* start Text *

Over the past two decades, I believe as a company and as an industry we have done a good job of building monitoring to cover routers, switches, and wireless gear.  That's great, but virtually every network today includes a sprinkling of firewalls, load balancers, and maybe some web proxies or WAN optimizers.  These devices are few in number, but absolutely critical.  They're not simple devices either.  Monitoring tools have not done a great job with these other devices.  The problem is that we mostly treat them like just another router or switch.  Sure, there are often a few token extra metrics like connection counts, but that doesn't really represent the device properly, does it?  The data that you need to understand the health and performance of a firewall or a load balancer is just not the same as the data you need for a switch.  This is a huge visibility gap.

 

Network Insight is designed to fill that gap by finally treating these other devices as first class citizens; acquiring and displaying exactly the right data set to understand the health and performance of these critical devices.

 

Network Insight for Cisco ASA

Network Insight for Cisco ASA is our second installment in the Network Insight story, following Network Insight for F5.  As you saw with F5, Network Insight for ASA takes a clean slate approach.  We asked ourselves (and many of you) questions like:

 

  • What role does this device play in connecting endpoints?
  • How can you measure the quality with which the device is performing that role?
  • What is the right way to visualize that data to make it easiest to understand?
  • What are the most common and severe problems that occur with this device?
  • Can we detect those problems?  Can we predict them?

 

With these learnings in hand, we built the best monitoring we could from the ground up.  Let's take a look at what we came up with.

 

Access Lists

 

ACLs define what traffic is allowed or blocked.  This is the most essential task of the firewall and monitoring tools generally don't provide any visibility.

 

The first thing we found here is there's no good way to get all of this data via SNMP.  We have to pull the config and analyze it.  For that reason, we handed this piece off to the NCM team to work on.  Check out more here: Network Configuration Manager 7.7 is now generally available!

 

 

Site to Site VPN

 

Site to site VPN tunnels are the next most important service that ASAs provide.  They are often used to connect offices to data centers, data centers to cloud providers, or one organization to a partner.

 

Yesterday, you could monitor these tunnels by testing connectivity to the other side of the tunnel, for example an ICMP monitor to a node that can only be reached through the tunnel.  Today, we poll the ASA itself via SNMP and API to show a complete picture including:

  • What tunnels are configured?
  • Are my tunnels up or down?
  • If a tunnel is up:
    • How long has the tunnel been up?
    • How much bandwidth is being used by the tunnel?
    • What protocols are securing the traffic transiting the tunnel?
  • If a tunnel is down:
    • How long has the tunnel been down?
    • What phase did the tunnel negotiation fail at?

* end Text *
* start Provided information *

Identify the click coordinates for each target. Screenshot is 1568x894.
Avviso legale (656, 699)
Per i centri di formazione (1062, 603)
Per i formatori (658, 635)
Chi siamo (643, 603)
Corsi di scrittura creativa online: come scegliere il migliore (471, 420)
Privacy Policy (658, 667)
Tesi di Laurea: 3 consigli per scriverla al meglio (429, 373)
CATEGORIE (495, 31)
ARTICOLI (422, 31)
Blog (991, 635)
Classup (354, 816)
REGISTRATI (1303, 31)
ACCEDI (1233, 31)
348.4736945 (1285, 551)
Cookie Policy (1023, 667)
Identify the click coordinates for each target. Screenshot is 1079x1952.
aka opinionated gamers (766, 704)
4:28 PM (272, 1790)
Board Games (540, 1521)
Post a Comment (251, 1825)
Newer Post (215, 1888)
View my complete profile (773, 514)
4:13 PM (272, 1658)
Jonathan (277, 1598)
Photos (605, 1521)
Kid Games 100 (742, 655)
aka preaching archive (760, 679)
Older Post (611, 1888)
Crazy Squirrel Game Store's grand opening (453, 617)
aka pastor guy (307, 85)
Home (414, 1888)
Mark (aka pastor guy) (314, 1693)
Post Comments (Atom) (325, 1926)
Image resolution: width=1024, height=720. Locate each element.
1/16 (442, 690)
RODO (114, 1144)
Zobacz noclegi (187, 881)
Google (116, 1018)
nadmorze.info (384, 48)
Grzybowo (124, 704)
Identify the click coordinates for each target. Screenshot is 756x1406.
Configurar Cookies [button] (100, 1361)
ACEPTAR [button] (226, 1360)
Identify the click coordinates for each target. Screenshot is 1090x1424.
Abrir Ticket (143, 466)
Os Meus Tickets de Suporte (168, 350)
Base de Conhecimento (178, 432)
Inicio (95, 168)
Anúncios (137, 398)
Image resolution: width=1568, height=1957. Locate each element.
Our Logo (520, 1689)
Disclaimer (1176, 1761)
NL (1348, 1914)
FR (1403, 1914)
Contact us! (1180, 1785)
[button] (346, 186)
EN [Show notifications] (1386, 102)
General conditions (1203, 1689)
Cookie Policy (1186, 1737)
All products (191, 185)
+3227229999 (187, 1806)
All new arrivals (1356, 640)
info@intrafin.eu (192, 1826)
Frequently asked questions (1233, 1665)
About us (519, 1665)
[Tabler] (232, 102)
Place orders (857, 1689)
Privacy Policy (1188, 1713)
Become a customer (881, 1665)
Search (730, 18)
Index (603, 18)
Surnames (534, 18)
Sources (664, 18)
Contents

* end Provided information *

#### What needs to be done
Condense the paragraph of the Network Insight text above that begins "Over the past two decades" into a short bulleted list that keeps its main facts.

#### Exercise response
- As a company and an industry, they have built good monitoring for routers, switches, and wireless gear over the past two decades.
- Nearly every network also includes a few firewalls and load balancers, and maybe web proxies or WAN optimizers. These devices are few in number but critical and complex.
- Monitoring tools have done poorly with these devices. They mostly treat them like another router or switch and add only a few token metrics such as connection counts.
- Understanding the health and performance of a firewall or load balancer takes different data than a switch does, so this is a huge visibility gap.